October Highlight: Filipino American History Month
Oct 25, 2022
This month of October focuses the spotlight squarely on Filipino Americans: US natives and immigrants that trace their lineage directly to the tropical islands of the Philippines. FAHM, or Filipino American History Month, has happened every October since its inception in 1988, which became nationally recognized by 2009. While Filipino Americans are the second largest Asian American group in the nation, many are still relatively unaware of how prevalent they are in this country because cultural and media exposure have largely leaned towards those of East Asian descent. Although our city of Cincinnati itself boasts a small population of Filipinos (under 2,000), it only accounts for .14% of the city population–in contrast, the largest percentage falls squarely in Los Angeles, California–about 12%, or around half a million people. But with the numbers steadily climbing, it’s beyond time to raise awareness for an often overlooked yet vibrant portion of the Asian American diaspora. With that said, here are ten unique facts about Filipino Americans to brush up on your cultural knowledge, to add to your arsenal for random trivia nights, or just to pique your interest!
-The Philippines is the only country to be fully colonized by the United States, starting in 1898–it lasted about 48 years, taking over from Spain’s governance, which lasted 333 years beforehand.
-Wars were fought, and won, to regain independence, thus marking every June 12th since 1946 as Philippines Independence Day. Annual celebrations happen throughout the country, the largest of which takes place in New York City, every first Sunday in June.
-An under-acknowledged fact, Filipinos were the first Asian group to come to the US–indeed, they were on American soil long before America was founded. There are documents supporting evidence that Filipinos were here as early as 1587.
-One of the biggest Filipino American contributions resides in the current existence of our labor unions–with Philippine farm workers making up an integral part of the American Labour Movement in the 1960s.
-The ubiquitous and classic toy, the yo-yo, has been around for a very long time, originating from various ancient civilizations, but many widely credit the US inventor Pedro Flores, a Filipino American, for making it a household name. He patented and almost single handedly launched it into the stratosphere of popularity, making it the well-known toy it is today.
-Once a US colony, immigrants from the Philippines were considered US Nationals and had the ability to come and go without restriction. This however did not prevent them from being excluded and racially marginalized from many American hometowns and sentiments, and they faced anti-miscegenation laws in states such as Washington, California and Maryland–though with resistance from Filipino Americans and the support of other communities of color, these discriminatory bills were ultimately struck down.
-More than a quarter million Filipino American veterans served the country during WWII, with the promise of citizenship and benefits. However, these promises were not granted until 2009, under the American Recovery and Reinvestment Act which set out to partially remediate this misstep–and yet, many today are still fighting to receive full veteran benefits.
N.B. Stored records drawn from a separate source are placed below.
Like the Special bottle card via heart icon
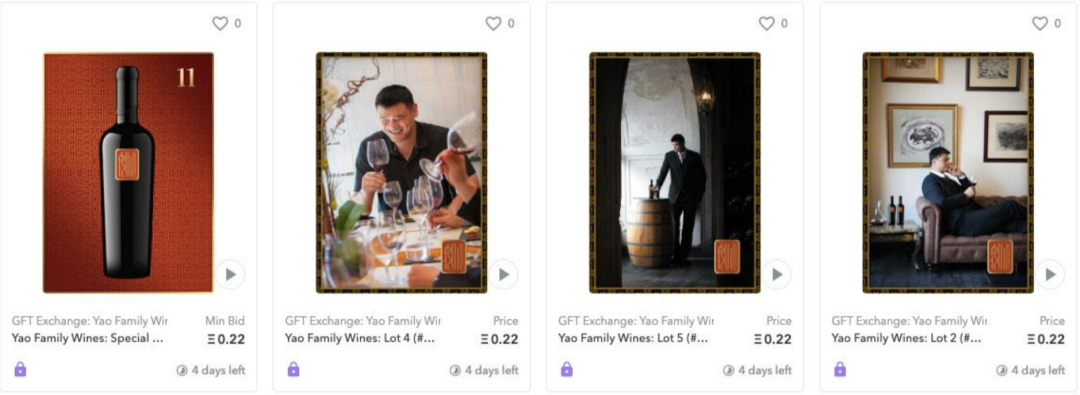Image resolution: width=1080 pixels, height=395 pixels. coord(220,23)
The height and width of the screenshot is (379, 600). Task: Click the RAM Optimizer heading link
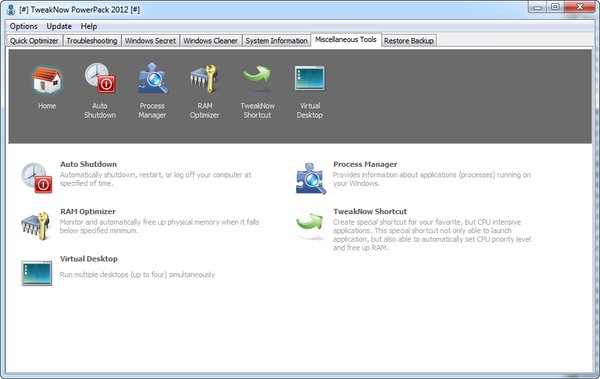[88, 211]
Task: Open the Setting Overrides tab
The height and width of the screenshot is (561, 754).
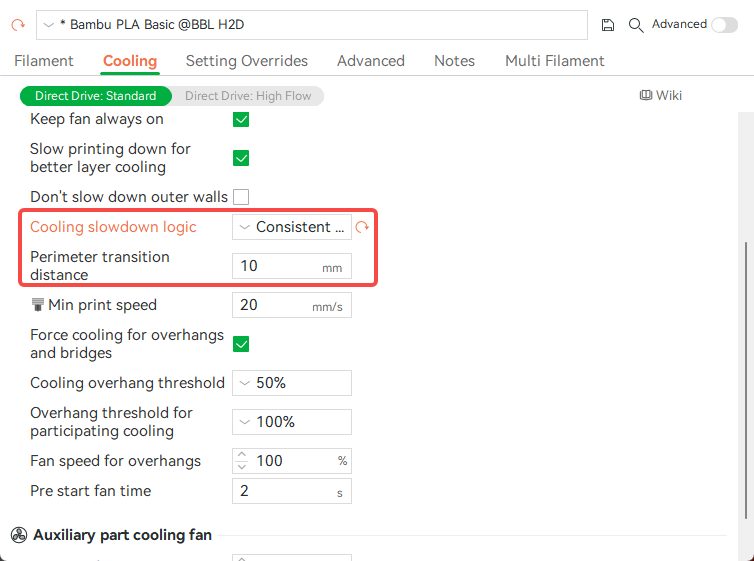Action: 247,61
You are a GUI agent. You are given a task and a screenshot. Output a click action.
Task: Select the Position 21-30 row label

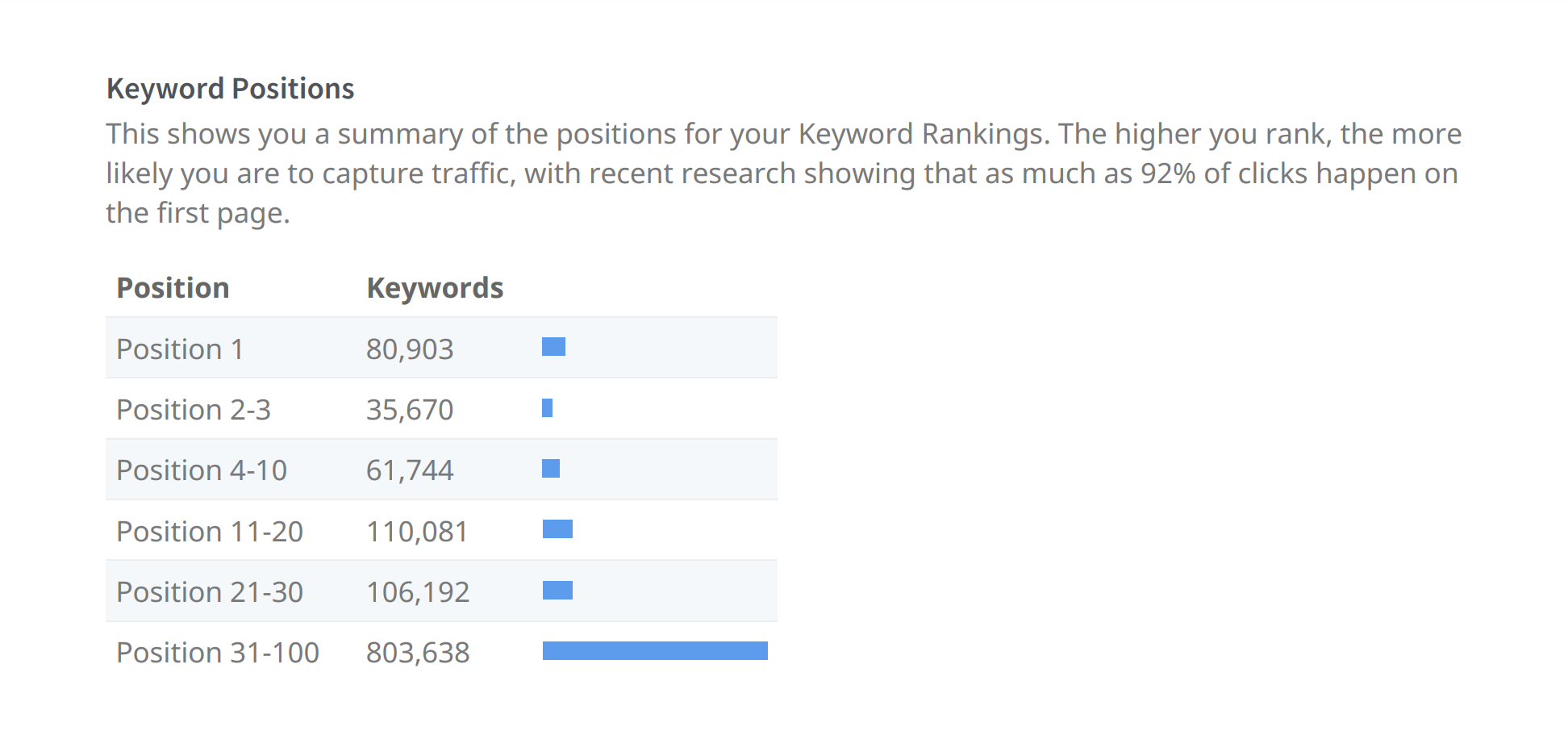point(210,592)
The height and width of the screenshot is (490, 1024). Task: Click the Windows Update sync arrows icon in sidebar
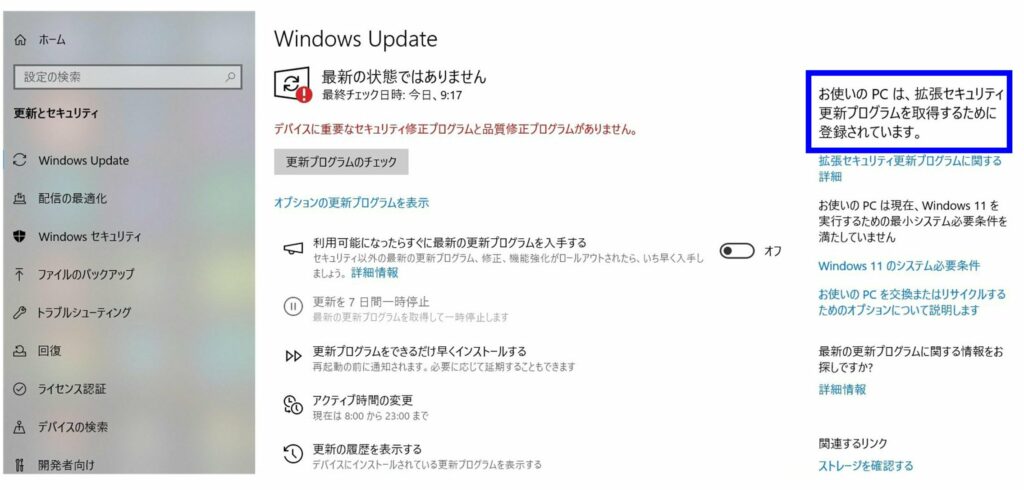[20, 160]
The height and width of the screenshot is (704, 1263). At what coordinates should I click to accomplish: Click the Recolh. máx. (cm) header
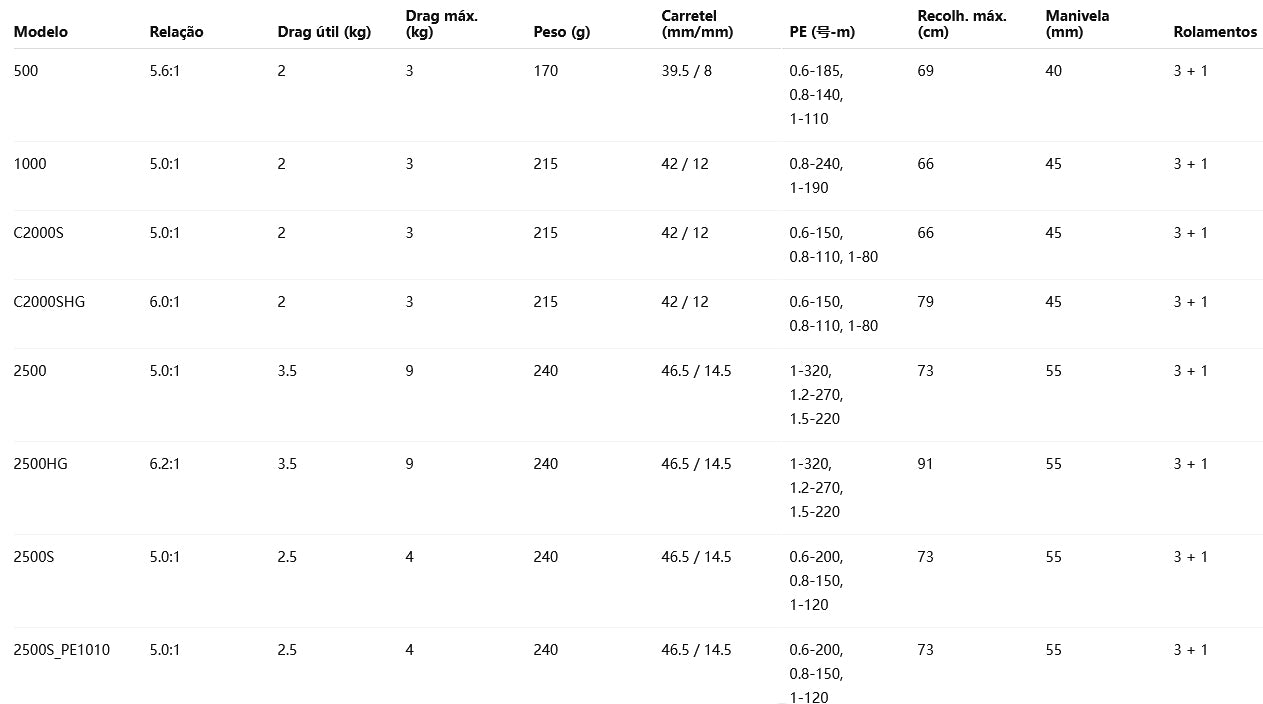point(962,24)
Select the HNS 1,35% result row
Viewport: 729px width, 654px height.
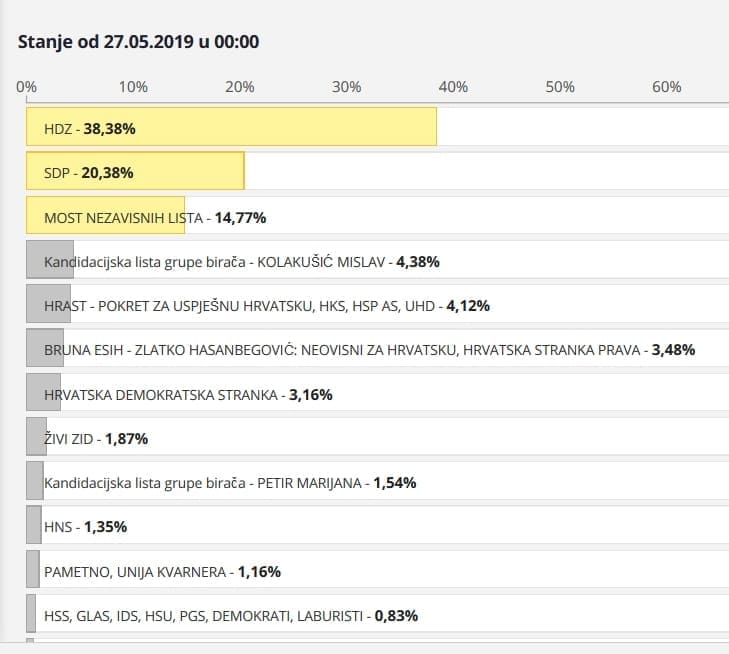85,526
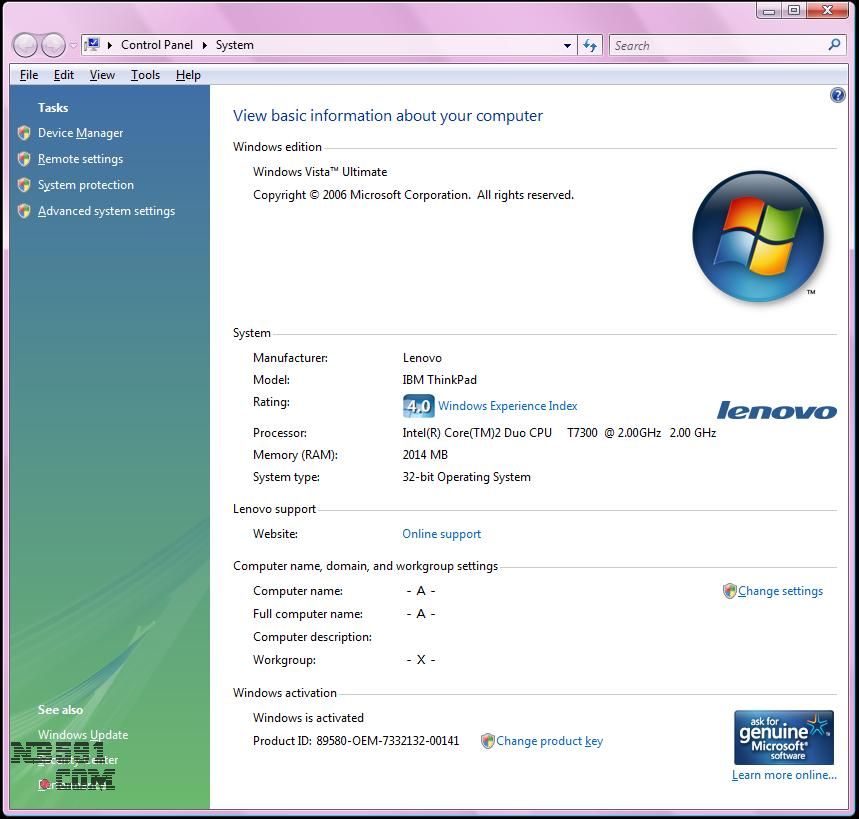The width and height of the screenshot is (859, 819).
Task: Click the shield icon next to Change settings
Action: 729,591
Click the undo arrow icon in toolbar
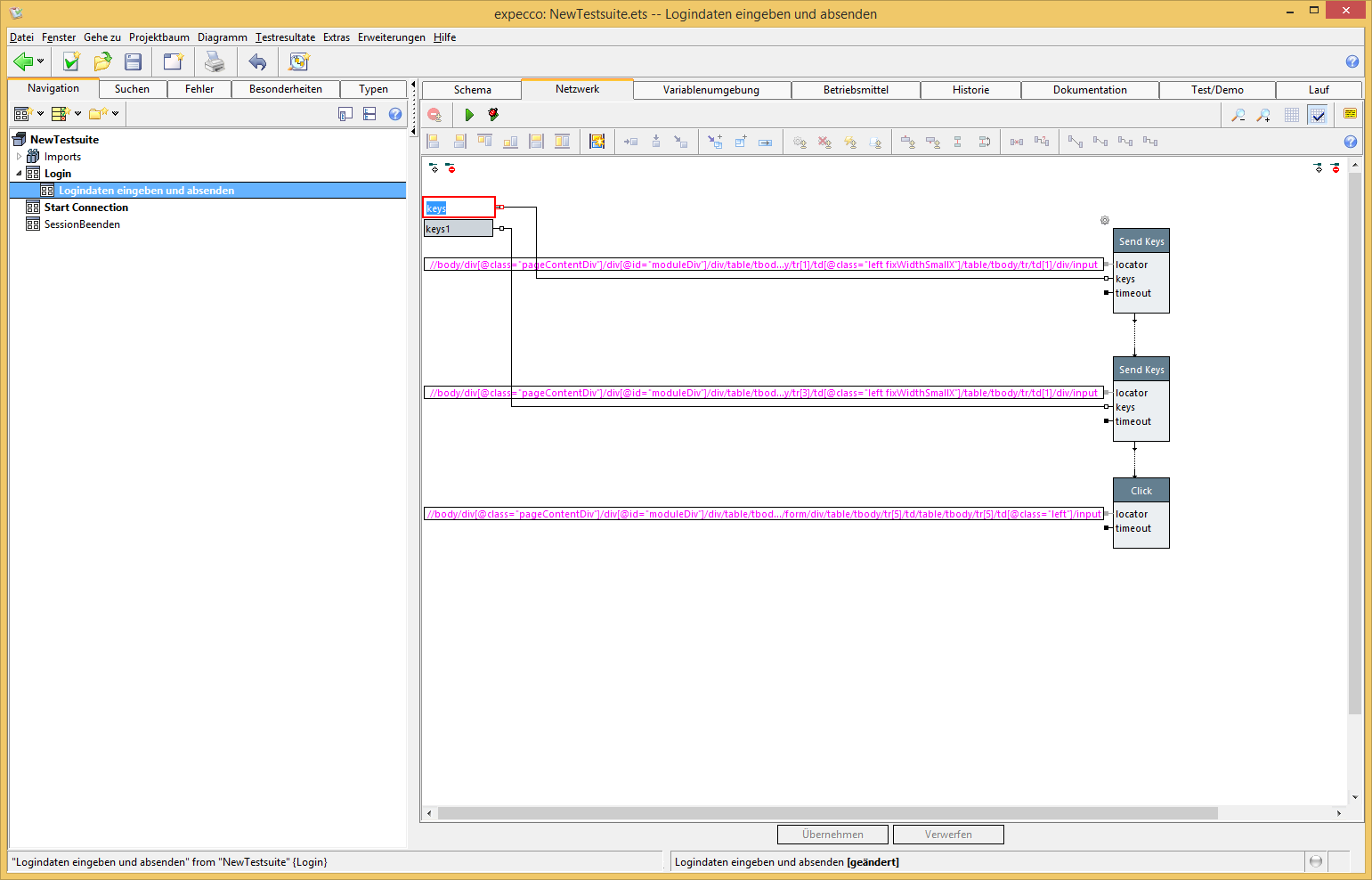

-Many singers, actors, and entertainers come from Philippine roots and you may not already realize you’re a fan of several: H.E.R., Prince, Olivia Rodrigo, Bruno Mars, Vanessa Hudgens, Apl.de.Ap, Nicole Scherzinger, Jo Koy, and Enrique Iglesias are just a few that come to mind.
-While karaoke was first invented in Japan, it was Filipino American inventor Roberto del Rosario who patented the modern karaoke system–in 1985, he was awarded a gold medal for best inventor from the United Nations World Intellectual Property. Indeed, many who love to rock out behind the mic know that the karaoke and the Filipino are basically synonymous.
-The first all-female rock band in the country, Fanny, was made up of Filpina Americans who banded together in 1969, and their prowess behind their instruments and magnetic stage presence were recognized by the likes of famous entertainers such as David Bowie and Bonnie Raitt. Due to a combination of circumstances they did not get their due recognition until very recently, and it is a story that is highlighted in their namesake documentary, Fanny, which came out earlier this year to raving critic reviews.